Kente dair ilk kalıntılara 1874 yılından sonra ulaşılmıştır. 1876-1877 yılında bir mezardan çıkarılan takılar Britanya Müzesi’ne (British Museum); 1881 yılındaki kazılarda ele geçirilen yazıt ve heykeller İstanbul Arkeoloji Müzesi’ne, buluntular ise Louvre Müzesi’ne gönderilmiştir. Yıllar içerisinde belirli aralıklarla yapılan kazılar, günümüzde çeşitli yabancı üniversitelerin desteğiyle devam etmektedir. Araştırmalar yoğun olarak, agora, stoa, tiyatro, küçük tapınak, sütunlu yol, yerleşim bölgesi ve Helenistik Dönem sur duvarının bulunduğu kent merkezi ile banliyöde devam etmekte olup Bizans Kalesi’ndeki restorasyon çalışmaları tamamlanmıştır.

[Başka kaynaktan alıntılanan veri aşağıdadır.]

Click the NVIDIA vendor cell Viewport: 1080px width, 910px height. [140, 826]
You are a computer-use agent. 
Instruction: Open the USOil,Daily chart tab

Son dönem kazılarında, bazı çiftlikler, bir zeytinyağı işliği, kentin su gereksinimine hizmet veren sarnıçların görüldüğü bir alan ve MÖ 7. yüzyıldan Erken Bizans Dönemi’ne kadar geniş bir zaman dilimi içinde kullanılan nekropoller açığa çıkarılmış; MÖ 6. yüzyılda Kyme’de kuyumculuğun ulaştığı yüksek seviyenin göstergesi olan çok sayıda kıymetli eser bulunmuştur. Söz konusu buluntular Kyme’nin özellikle Helenistik Dönem’de kuyumculukta üstlendiği önemli rolü vurgulamaktadır.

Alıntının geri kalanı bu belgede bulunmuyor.